____ Data supplied

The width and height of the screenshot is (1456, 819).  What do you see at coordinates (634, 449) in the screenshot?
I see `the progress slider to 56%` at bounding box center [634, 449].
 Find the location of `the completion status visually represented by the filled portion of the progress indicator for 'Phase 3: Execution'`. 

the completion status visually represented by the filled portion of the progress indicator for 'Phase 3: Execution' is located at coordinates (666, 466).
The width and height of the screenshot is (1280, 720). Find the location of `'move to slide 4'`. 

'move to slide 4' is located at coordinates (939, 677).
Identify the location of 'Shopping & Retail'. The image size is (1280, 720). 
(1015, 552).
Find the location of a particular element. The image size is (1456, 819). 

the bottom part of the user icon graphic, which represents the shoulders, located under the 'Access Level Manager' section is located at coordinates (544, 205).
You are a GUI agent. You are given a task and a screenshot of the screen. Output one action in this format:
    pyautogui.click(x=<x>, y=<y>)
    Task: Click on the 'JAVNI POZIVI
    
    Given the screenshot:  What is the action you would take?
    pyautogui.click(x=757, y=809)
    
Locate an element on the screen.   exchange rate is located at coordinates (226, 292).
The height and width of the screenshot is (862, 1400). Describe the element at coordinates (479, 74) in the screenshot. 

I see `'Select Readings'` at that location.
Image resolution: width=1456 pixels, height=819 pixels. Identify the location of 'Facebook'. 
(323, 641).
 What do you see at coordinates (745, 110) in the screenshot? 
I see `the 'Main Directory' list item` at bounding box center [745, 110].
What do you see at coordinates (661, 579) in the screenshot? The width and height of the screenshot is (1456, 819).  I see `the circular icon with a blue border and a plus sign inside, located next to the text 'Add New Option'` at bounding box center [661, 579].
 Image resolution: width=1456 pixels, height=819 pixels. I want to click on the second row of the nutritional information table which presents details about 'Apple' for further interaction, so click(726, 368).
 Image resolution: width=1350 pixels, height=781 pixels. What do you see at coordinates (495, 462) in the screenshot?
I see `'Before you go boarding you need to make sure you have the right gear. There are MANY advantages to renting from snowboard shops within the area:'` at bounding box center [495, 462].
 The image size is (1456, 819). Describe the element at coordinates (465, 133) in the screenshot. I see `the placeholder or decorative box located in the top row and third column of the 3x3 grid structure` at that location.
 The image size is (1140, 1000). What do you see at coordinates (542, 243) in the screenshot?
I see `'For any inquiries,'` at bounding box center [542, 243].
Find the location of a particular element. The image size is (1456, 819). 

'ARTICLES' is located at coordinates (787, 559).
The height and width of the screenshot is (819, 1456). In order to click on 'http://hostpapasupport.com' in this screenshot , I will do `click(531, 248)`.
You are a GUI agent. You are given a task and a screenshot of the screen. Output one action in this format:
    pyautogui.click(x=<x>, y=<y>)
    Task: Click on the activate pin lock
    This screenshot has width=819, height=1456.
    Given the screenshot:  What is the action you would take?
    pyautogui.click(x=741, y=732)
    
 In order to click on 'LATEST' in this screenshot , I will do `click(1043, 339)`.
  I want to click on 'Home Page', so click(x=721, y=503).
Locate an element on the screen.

________

_What is asked_
Please reproduce all of the records above word for word, line by line.

_Final result_
The width and height of the screenshot is (1456, 819).  What do you see at coordinates (634, 449) in the screenshot?
I see `the progress slider to 56%` at bounding box center [634, 449].
 Find the location of `the completion status visually represented by the filled portion of the progress indicator for 'Phase 3: Execution'`. 

the completion status visually represented by the filled portion of the progress indicator for 'Phase 3: Execution' is located at coordinates (666, 466).
The width and height of the screenshot is (1280, 720). Find the location of `'move to slide 4'`. 

'move to slide 4' is located at coordinates (939, 677).
Identify the location of 'Shopping & Retail'. The image size is (1280, 720). 
(1015, 552).
Find the location of a particular element. The image size is (1456, 819). 

the bottom part of the user icon graphic, which represents the shoulders, located under the 'Access Level Manager' section is located at coordinates (544, 205).
You are a GUI agent. You are given a task and a screenshot of the screen. Output one action in this format:
    pyautogui.click(x=<x>, y=<y>)
    Task: Click on the 'JAVNI POZIVI
    
    Given the screenshot:  What is the action you would take?
    pyautogui.click(x=757, y=809)
    
Locate an element on the screen.   exchange rate is located at coordinates (226, 292).
The height and width of the screenshot is (862, 1400). Describe the element at coordinates (479, 74) in the screenshot. 

I see `'Select Readings'` at that location.
Image resolution: width=1456 pixels, height=819 pixels. Identify the location of 'Facebook'. 
(323, 641).
 What do you see at coordinates (745, 110) in the screenshot? 
I see `the 'Main Directory' list item` at bounding box center [745, 110].
What do you see at coordinates (661, 579) in the screenshot? The width and height of the screenshot is (1456, 819).  I see `the circular icon with a blue border and a plus sign inside, located next to the text 'Add New Option'` at bounding box center [661, 579].
 Image resolution: width=1456 pixels, height=819 pixels. I want to click on the second row of the nutritional information table which presents details about 'Apple' for further interaction, so click(726, 368).
 Image resolution: width=1350 pixels, height=781 pixels. What do you see at coordinates (495, 462) in the screenshot?
I see `'Before you go boarding you need to make sure you have the right gear. There are MANY advantages to renting from snowboard shops within the area:'` at bounding box center [495, 462].
 The image size is (1456, 819). Describe the element at coordinates (465, 133) in the screenshot. I see `the placeholder or decorative box located in the top row and third column of the 3x3 grid structure` at that location.
 The image size is (1140, 1000). What do you see at coordinates (542, 243) in the screenshot?
I see `'For any inquiries,'` at bounding box center [542, 243].
Find the location of a particular element. The image size is (1456, 819). 

'ARTICLES' is located at coordinates (787, 559).
The height and width of the screenshot is (819, 1456). In order to click on 'http://hostpapasupport.com' in this screenshot , I will do `click(531, 248)`.
You are a GUI agent. You are given a task and a screenshot of the screen. Output one action in this format:
    pyautogui.click(x=<x>, y=<y>)
    Task: Click on the activate pin lock
    This screenshot has width=819, height=1456.
    Given the screenshot:  What is the action you would take?
    pyautogui.click(x=741, y=732)
    
 In order to click on 'LATEST' in this screenshot , I will do `click(1043, 339)`.
  I want to click on 'Home Page', so click(x=721, y=503).
Locate an element on the screen.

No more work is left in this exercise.